The trouble with global warming is it’s everywhere. Who knew? It used to be confined to the South and West—like grits and salsa and those invasive species that are kuzu-ing their way north, as well.
Nope—too much Fahrenheit is now a problem in places that used to import them, such as Maine and Great Britain. This is not just a whine about a little discomfort in July; it’s a realization that harvesting corn in shorts has become a little too ordinary in my part of the world. If you placed your grain bins where the lane is only solid enough when it’s -20°F, you’re probably sitting on way too much inventory.
Much of our farming infrastructure was designed for non-tropical climate. Whatever you call "paved" roads in your part of the world—blacktop, macadam, something-that-will-never-happen-by-my-place—we all hold our breath in June and July when some nincompoop truck driver hauling overloaded wagons of corn peels up the thin layer of heat-softened oil like a Band-Aid on a fresh scab. Only with more pain involved.
Harvesting corn in shorts has become a little too ordinary in my part of the world
Turn up the AC. There is general agreement in my circles of well-informed professionals that no matter how many times you recharge an ancient 4430 air-conditioner, mowing roads when it’s hotter than 90°F is an invitation to heatstroke. Better yet, people will believe this excuse.
Heat affects people differently, I realize. This fact became apparent when our small country church added air-conditioning. For older buildings without usable ductwork, contractors now use separate units that tragically can be individually controlled with a remote. Within hours of the first Sunday of use, all of the remotes had disappeared. Despite petitions for thermostatic fellowship, we had unwittingly created more temperature zones than a newfangled refrigerator.
Ordinarily this would have a logical outcome: People would move to sit where the atmosphere best matched their preferences.
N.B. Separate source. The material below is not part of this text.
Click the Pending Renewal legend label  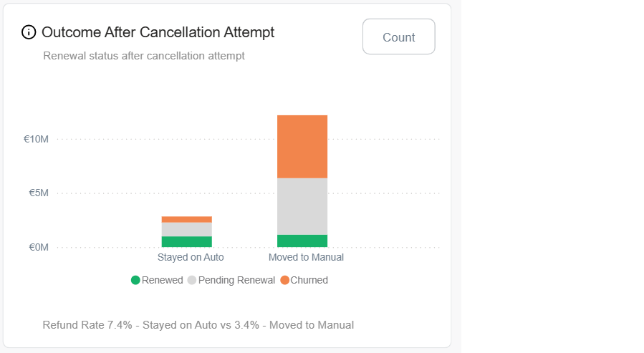[x=236, y=280]
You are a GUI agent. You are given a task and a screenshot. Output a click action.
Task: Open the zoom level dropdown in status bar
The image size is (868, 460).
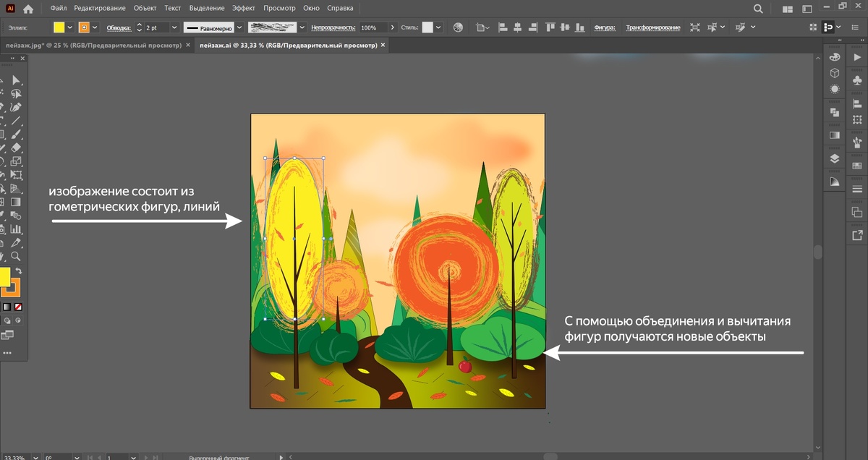35,457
Only we’re Methodists. Some of us have waited for a generation to nail down the coveted back pew, and we’d sooner freeze than yield. Which is why visitors often comment on the blankets that are now scattered around the sanctuary.
My own climate needs are pretty modest. I can live with a wide range of discomfort. But then I’ve never been eight months pregnant in August. Judging from a relative who will remain nameless to protect … well, me, there seems to be a considerable extra thermal load when packing a heater, so to speak. Apparently part of the wondrous maternal instinct is to be able to moose aside men twice her size to get to an air conditioner vent. Mother Nature must have lived pretty far north, I guess.
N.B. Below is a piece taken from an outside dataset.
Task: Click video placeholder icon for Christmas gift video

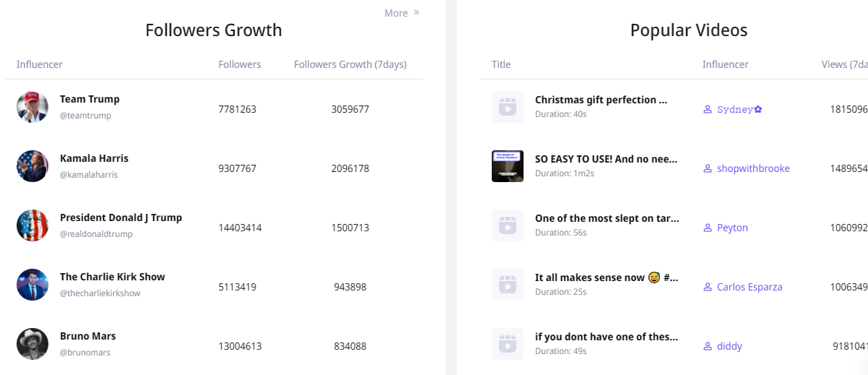Action: coord(508,107)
Perhaps the most alarming consequence of all this mercury rising is our instinctive urge to wear less. Some cultures, such as Brazil, have mastered this solution by: 1. Employing enormous numbers of cosmetic plastic surgeons; and 2. People actually weighing what their driver’s license says. While Americans recognize our summer disclosure issues, regrettably, we have decided that Spandex is the answer.
It’s not just clothing that’s problematic during steamy weather. Practically any artifice to improve your appearance fails. Carefully coiffed hair, crisply ironed clothing and precisely applied makeup virtually melt into Halloweenish hallucinations in mere minutes. Any number of old wedding photos will attest to this—although those are strangely hard to find.
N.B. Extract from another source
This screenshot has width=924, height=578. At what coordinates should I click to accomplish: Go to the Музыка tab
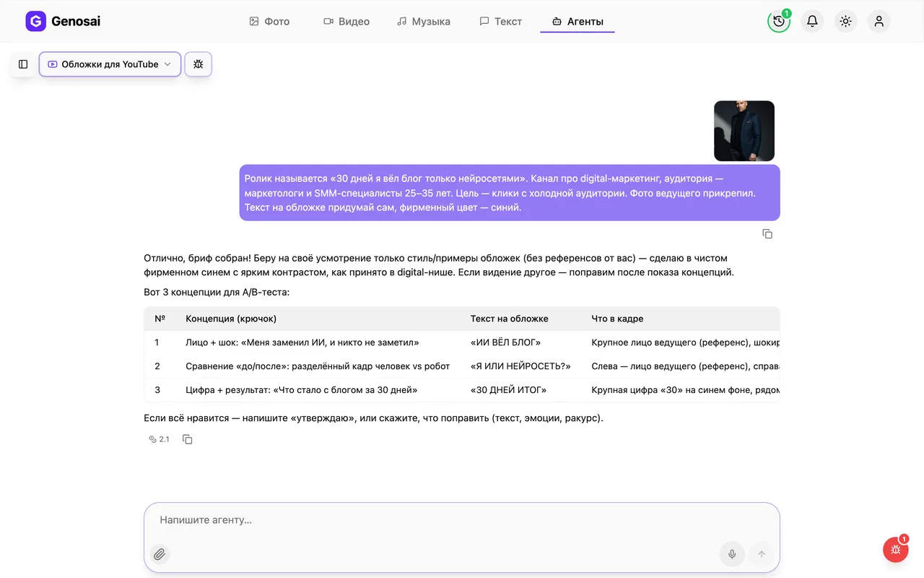point(424,22)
Despite attempts by advertising braniacs to make sweaty people look sexy or manly, we all instinctively know that’s only if you’re upwind. This is the great humbling aspect of heat for attractive people: 10 minutes of August can make any photos cringe-worthy, and therefore ideal for friends’ Facebook pages.
Keep your cool. Evidence to support my anti-heatism is abundant: 1. Isn’t Santa Claus always jolly? (To be fair, one wonders how that will change when the North Pole becomes liquid.) 2. Aren’t Nordic citizens, and even worse—Canadians, irritatingly polite, neat and cooperative? 3. Winter clothing can make almost anyone look dumpy—a powerful equalizer for those of us with "great personalities" as our best physical attribute.
My best heat-beater ideas: Go where the temperature inside you is warmer than outside. Switch to those newfangled metric degrees—40°C doesn’t sound so bad, does it? Finally, next winter, bundle up and hush up.